Believe it or not, singleness is just as much of a gift from God. Instead of walking through the whole “Jesus and Paul were single” talk, here’s another helpful fact: 100% of your time used for the Lord Jesus is not wasted. Not one single second.
There were days where I would ponder about relationships and waste my time burning with envy against even the closest of my friends and their relationships. Another statistic that I learned was that the opposite was true, 100% of the time that I do not use for the Lord is wasted. Not only did my singleness expose my broken perception of my worth in Jesus, but it revealed my selfish heart. I am thankful for the redemption God is doing in my heart with this area, but I sure do wish I could redeem the time I wasted.
4. Doing Everything Under the Sun (And Not Resting)
Some of the most joyful experiences from college have come through the gateway of campus organizations and volunteer opportunities. These can help the community, but hurt the individual.
I remember the Spring of my sophomore year I was a team leader for a camp, pledge captain for my fraternity, leader of a youth group, and leader on a youth spring break trip. This sounds like a bomb resume, but behind every busy schedule is a soul coping with something deeper.
I realize now that I did some of these things to seek the approval of God and man, forgetting that I already have God’s approval through the work of His Son and man’s approval is a trap. This hectic pace hurt me in the long run, especially with my physical health and as I mentioned earlier with my previous commitments like school. I didn’t get enough rest because I was trying to rest in the false identity of the good deeds that I did.
Instead of making fans, I should have been producing more disciples. Focusing on the few, instead of the many. The great speaker, Billy Graham once said,
“I think one of the first things I would do would be to get a small group of eight or ten or twelve men around me that would meet a few hours a week and pay the price. It would cost them something in time and effort. I would share with them everything I have, over a period of years. Then I would actually have twelve ministers among the laymen who in turn could take eight or ten or twelve more and teach them.
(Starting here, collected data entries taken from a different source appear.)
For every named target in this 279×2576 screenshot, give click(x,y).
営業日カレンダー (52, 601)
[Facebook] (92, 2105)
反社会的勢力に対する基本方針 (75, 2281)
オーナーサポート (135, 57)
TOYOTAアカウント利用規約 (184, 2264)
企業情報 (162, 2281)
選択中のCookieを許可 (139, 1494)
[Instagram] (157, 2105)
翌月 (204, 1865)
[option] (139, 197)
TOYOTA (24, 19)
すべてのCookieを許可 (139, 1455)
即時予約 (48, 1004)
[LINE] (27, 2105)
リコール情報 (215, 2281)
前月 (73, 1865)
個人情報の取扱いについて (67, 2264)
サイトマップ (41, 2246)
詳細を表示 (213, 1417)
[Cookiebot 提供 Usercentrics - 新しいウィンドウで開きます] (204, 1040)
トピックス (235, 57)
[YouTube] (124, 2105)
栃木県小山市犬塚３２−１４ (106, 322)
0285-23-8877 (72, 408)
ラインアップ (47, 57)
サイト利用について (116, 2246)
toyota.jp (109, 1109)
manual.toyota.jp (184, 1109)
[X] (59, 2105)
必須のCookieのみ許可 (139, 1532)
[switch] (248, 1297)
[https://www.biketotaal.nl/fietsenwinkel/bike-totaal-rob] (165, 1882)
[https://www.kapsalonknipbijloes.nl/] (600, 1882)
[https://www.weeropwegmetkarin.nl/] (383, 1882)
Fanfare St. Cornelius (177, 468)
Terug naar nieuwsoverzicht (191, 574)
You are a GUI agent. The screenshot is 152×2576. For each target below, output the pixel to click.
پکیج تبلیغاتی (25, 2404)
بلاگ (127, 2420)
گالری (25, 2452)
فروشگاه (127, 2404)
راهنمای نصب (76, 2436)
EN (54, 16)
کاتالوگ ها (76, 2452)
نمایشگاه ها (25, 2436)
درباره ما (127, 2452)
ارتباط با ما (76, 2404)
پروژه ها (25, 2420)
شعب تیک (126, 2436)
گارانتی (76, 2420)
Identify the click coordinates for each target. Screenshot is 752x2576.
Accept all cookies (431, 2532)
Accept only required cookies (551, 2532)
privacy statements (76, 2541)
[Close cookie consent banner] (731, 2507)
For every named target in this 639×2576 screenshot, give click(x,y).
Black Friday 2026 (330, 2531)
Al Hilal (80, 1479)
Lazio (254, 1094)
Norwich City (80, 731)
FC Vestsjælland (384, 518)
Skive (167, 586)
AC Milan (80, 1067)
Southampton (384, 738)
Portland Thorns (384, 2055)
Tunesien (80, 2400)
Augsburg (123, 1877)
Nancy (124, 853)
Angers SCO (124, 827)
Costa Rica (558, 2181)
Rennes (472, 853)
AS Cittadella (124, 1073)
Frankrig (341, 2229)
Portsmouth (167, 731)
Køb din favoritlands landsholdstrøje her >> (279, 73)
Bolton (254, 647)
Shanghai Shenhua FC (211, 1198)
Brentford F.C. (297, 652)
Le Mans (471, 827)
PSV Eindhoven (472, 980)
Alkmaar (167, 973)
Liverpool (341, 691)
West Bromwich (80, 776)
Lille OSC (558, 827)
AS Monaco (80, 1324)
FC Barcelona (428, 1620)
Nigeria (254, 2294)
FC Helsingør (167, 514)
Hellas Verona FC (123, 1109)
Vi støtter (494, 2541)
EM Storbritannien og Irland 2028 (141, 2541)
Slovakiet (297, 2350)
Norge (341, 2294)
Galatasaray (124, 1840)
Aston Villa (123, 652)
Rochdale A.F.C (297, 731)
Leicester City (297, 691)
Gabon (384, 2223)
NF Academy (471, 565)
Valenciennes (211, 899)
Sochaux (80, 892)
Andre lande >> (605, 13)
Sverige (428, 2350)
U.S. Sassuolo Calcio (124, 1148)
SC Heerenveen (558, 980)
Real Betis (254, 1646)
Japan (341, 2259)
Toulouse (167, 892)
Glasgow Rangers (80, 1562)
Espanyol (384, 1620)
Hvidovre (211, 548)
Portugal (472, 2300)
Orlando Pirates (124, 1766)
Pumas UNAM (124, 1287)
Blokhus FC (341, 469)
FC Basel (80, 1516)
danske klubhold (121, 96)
I know one or two churches that are doing that, and it is revolutionizing the church. Christ, I think, set the pattern. He spent most of his time with twelve men. He didn’t spend it with a great crowd. In fact, every time he had a great crowd it seems to me that there weren’t too many results. The great results, it seems to me, came in his personal interview and in the time he spent with the twelve.”
The Supremacy of Jesus
As you can see, I am broken. He gave us minds to think and lungs to breathe. We return these gifts with a heart that wants nothing to do with our Creator, that elevates our kingdom over His own. But I am beyond thankful that we serve a God who loves to redeem!
In Romans 5:8, Paul tells us that “God shows His love for us in that while we were still sinners, Christ died for us” and in Colossians 1:20 saying that “and through Him to reconcile to Himself all things, whether on earth or in heaven, making peace by the blood of His cross.” We see that Jesus is in the field of restoring broken things and making them new (2 Corinthians 5:17).
Though I wish that I could have done more with my time in college, it’s evident that the Lord has placed me where I’m at for a reason. I am now equipped to love my roommates better, do excellent work, be confident in my identity, and rest in the Lord even more than before! Please do yourself a favor and learn from my mistakes, and don’t waste a second of your college career!